Progressive lung disease is the predominant cause of illness and death in people with CF. Airway passages are blocked by a thick mucus that if not treated and cleared out results in bacterial infections. Treatments for progressive lung disease typically involve antibiotics, bronchodilators, anti-inflammatory drugs, and chest physiotherapy to help fight infection and clear the lung passages. Since the discovery of the affected gene in 1985, more than two decades of progressive development of new treatments and therapies for CF has greatly improved patient's quality of life as well as lengthening their life expectancy by more than 25 years.
I am proposing the development and design of a new form of respiratory therapy or improvements on current respiratory therapies through the design of a assistive airway clearance system. A product that through a method of vibration or pulsation over the patients lungs will help to more effectively loosen the mucus that is inside, making it more effective, easier and more comfortable to cough up than current methods and lessening the likely hood or frequency of bacterial infections.
Through my research and development of my design I will be taking into careful consideration many of the current physical considerations that are currently not attended to in therapy methods.
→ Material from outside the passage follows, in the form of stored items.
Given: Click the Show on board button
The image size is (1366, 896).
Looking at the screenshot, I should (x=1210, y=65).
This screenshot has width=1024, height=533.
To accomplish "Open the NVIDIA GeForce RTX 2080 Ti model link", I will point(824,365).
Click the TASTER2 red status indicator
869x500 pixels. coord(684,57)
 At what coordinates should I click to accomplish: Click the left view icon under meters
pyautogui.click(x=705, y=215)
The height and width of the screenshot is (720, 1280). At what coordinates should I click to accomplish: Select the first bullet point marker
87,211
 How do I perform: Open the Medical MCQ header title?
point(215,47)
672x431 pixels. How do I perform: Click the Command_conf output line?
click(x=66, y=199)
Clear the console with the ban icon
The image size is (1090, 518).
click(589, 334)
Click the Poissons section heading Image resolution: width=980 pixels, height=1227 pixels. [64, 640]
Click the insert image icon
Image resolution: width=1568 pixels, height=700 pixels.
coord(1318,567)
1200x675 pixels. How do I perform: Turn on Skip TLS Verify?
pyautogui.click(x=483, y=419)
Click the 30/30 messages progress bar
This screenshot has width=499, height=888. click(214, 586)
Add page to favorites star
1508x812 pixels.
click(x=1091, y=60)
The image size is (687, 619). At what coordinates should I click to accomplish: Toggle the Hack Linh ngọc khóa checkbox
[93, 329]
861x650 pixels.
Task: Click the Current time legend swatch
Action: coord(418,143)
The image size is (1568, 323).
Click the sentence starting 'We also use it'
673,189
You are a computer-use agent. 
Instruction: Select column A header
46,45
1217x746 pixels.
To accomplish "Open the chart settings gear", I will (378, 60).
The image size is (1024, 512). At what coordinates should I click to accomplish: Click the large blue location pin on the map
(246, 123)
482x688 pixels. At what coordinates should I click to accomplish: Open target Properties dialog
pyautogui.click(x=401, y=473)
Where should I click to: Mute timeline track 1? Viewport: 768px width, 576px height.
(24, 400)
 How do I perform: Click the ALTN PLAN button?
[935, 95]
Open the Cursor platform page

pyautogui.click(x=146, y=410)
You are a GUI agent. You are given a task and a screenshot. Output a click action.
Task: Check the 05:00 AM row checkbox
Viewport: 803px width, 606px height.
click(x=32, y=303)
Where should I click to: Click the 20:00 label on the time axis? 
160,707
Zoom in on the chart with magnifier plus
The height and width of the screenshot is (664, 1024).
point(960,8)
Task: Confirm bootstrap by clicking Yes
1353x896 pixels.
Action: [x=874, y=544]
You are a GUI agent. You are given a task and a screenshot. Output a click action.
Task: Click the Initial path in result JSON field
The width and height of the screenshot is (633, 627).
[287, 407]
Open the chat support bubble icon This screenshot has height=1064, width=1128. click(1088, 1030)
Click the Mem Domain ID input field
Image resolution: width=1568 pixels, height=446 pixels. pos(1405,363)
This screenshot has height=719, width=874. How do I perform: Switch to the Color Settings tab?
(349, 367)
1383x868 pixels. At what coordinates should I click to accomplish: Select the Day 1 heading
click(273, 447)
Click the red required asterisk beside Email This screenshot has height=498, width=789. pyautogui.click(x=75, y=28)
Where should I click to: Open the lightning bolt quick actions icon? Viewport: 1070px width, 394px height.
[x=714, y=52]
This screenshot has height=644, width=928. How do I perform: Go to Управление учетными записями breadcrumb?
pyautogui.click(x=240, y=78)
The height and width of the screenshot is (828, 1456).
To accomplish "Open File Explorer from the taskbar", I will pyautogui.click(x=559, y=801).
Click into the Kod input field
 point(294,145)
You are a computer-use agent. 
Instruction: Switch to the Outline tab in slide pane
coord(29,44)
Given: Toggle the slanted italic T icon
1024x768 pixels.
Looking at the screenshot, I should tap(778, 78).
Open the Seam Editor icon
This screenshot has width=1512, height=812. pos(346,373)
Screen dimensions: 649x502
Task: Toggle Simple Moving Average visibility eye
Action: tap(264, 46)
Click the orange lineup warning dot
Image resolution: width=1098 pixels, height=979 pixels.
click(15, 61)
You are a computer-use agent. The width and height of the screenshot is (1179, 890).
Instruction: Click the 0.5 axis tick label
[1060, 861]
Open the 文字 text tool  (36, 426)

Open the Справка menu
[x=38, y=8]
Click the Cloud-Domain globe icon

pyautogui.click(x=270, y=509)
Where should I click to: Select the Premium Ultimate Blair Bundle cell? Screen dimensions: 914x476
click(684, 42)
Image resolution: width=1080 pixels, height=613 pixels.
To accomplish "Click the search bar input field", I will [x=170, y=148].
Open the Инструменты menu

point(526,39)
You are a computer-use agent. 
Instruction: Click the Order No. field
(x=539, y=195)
I will be studying patients who have a medi-port permanently installed in their chest, women's breasts, back and shoulder pain and possible physical limitations. I will also put focus on the patients' quality of life. Such as being able to go about daily life as best possible by making the therapy portable and easy for the patients to use themselves. In addition to the predominant research
subject designing a more effective, comfortable and productive way of loosening
the mucus from the lungs and be coughed up.
A vast amount of my back ground research or information on CF will be through web based data, mostly from the Cystic Fibrosis Foundation organizations website, as well as contacting the Wisconsin CCF chapter head. I will be meeting with doctors, nurses and respiratory therapists that specialize in CF; in addition to medical students from Froedtert Medical College of Wisconsin whose subject of study is focused on CF and respiratory therapy. Also I currently live with two male CF patients that have
different severities of CF and will observe them on a daily basis, study and interview them as well as several other CF patients through the duration of the project. The very important insight, opinions, problems and concerns of all the patients involved in my research will be taken into consideration and incorporated into the final product of my research.